All Euro notes and coins circulating in Greece would (theoretically) be converted into new Drachma at an official exchange rate, making them far less valuable than other Euros. It’s unlikely that the distinction would be made by the country-specific designs of the Euro coins, or the “Y” prefix of the serial number on Euro notes. Notes within Greece would probably be overprinted with a Drachma designation, and banks would close until they could start issuing the Drachma notes. Of course it will be in Greek citizens’ interests to avoid the overprinting and to take their Euro notes abroad, and we can expect border controls and massive currency smuggling. Eurozone governments may want to co-operate in stemming this, as contraband Euros will undermine good German ones, so European governments could introduce bans on possessing or exchanging Euros known to have been smuggled from Greece, and could seize the currency – though not once it was circulating in their own countries.

Bank Deposits

All Euro deposits in Greek banks in Greece will be converted into devalued Drachma, assuming that the banks themselves survive. Even foreign depositors are unlikely to have any legal remedy. Local deposits in foreign banks are likely to be governed by Greek law. Deposits in foreign branches of Greek banks in Euros are probably repayable in Euros. Greek depositors will be rushing to get their deposits abroad, and ideally outside the Eurozone, or to invest them in other currencies such as dollars or sterling. It is possible that the EU, or the Eurozone, would attempt to help Greece by converting Euro deposits in European banks held by Greek citizens or residents into Drachma; that would be controversial and administratively very difficult, especially for small consumer deposits. Greek law may compel its citizens to repatriate their assets, though Greeks may not hurry to comply.

Debts and payment obligations

The whole network of business relationships would be thrown into chaos, with losses falling almost randomly on someone in the supply chain. Euro-designated debts in Greece covered by Greek law would be redenominated into Drachma and could be settled in devalued Drachma. It is likely that Greek citizens or residents would be protected by Greek law against being sued for Euro debts, so even if your contract is governed by English law, you are likely to have difficulty enforcing a Euro judgment in Greece. If the debtor has assets outside Greece, you may be on stronger ground.

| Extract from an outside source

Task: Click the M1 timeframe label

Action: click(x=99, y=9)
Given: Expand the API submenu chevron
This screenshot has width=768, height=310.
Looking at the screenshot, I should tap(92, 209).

All international contracts should include a choice of law and jurisdiction. If you supplied a customer in Greece for a price in Euros under an English law contract, how will you fare? UK jurisdiction is specified, and the court will allow the claim to be served outside the UK – though you might be in difficulty if the customer was a consumer. English courts can give judgments in foreign currency, but will they award Euros or Drachma?

Lex monetae says that where a contract refers to a currency, there is an implied choice of that country’s law to decide what constitutes the currency and payment. It is unlikely that this would apply if Greece seceded and the Euro continued, but it could apply if the Euro broke up, or more likely if the whole Eurozone passed legislation saying which debts were redenominated. That could itself be controversial, as non-Eurozone member states (such as the UK) might block EU legislation that prejudiced UK creditors; the European Court would probably contort itself to protect the Eurozone.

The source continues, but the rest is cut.